Underhill v. Royer
Filing
18
ORDER denying 17 Motion TO TREAT DEFENDANTS' MOTIONS TO DISMISS AS BROUGHT PURSUANT TO FED. R. CIV. PRO. 56. Signed by District Judge Thomas L. Ludington. (SGam)
UNITED STATES DISTRICT COURT
EASTERN DISTRICT OF MICHIGAN
NORTHERN DIVISION
JOHN H. UNDERHILL,
Plaintiff,
Case No. 14-cv-14768
v
Honorable Thomas L. Ludington
SHERI ROYER, et al.,
Defendants.
__________________________________________/
ORDER DENYING PLAINTIFF’S MOTION TO TREAT DEFENDANTS’ MOTIONS
AS BROUGHT PURSUANT TO FEDERAL RULE OF CIVIL PROCEDURE 56
On December 17, 2014, Plaintiff John Underhill filed a complaint alleging that
Defendants unlawfully removed Underhill’s daughter from his care.
He contends that
Defendants’ actions violated his procedural and substantive Fourteenth Amendment rights, and
he further seeks a declaratory judgment that the Michigan Child Custody Act is unconstitutional.

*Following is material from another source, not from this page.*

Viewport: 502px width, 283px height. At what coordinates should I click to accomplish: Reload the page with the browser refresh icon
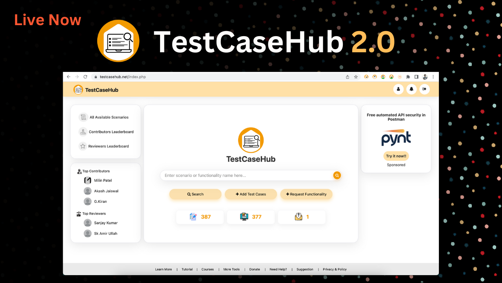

On February 2, 2015, Defendants filed their motions to dismiss pursuant to Federal Rule
of Civil Procedure 12(b)(6).
See ECF No. 14, 15.
Defendant Judge Scott Pavlich seeks
dismissal based on absolute judicial immunity, the Rooker-Feldman doctrine, and principles of
abstention. Defendant Sheri Royer seeks dismissal based on qualified immunity and Underhill’s
failure to meet the grounds for declaratory relief.
On February 18, 2015, Underhill filed a “Motion to Treat Defendant’s Motion(s) to
Dismiss Brought Pursuant to Fed. R. Civ. Pro. 12(b) as if Brought Pursuant to Fed. R. Civ. Pro.
56 and to Allow Plaintiff Some Expedited Discovery Before the Motions are Heard”. ECF No.
17. Although somewhat self-evident from the title, Underhill requests that this Court delay in
ruling on Defendants’ motions until he is able to conduct some depositions.1 After conducting
this discovery, Underhill continues, Defendants’ motions should be converted to motions for
summary judgment, so that he can use the deposition testimony in opposition to Defendants’
motions.
Underhill’s request to convert Defendants’ motions will be denied. Defendants’ are
masters of their motions; they are permitted to challenge any of Underhill’s claims in the way
they see fit. Here, they have chosen to challenge the facial validity of Underhill’s claims. See
Vaughn v. Office of the Judge for the Third Circuit Court, 2015 WL 404254, at *5 (E.D. Mich.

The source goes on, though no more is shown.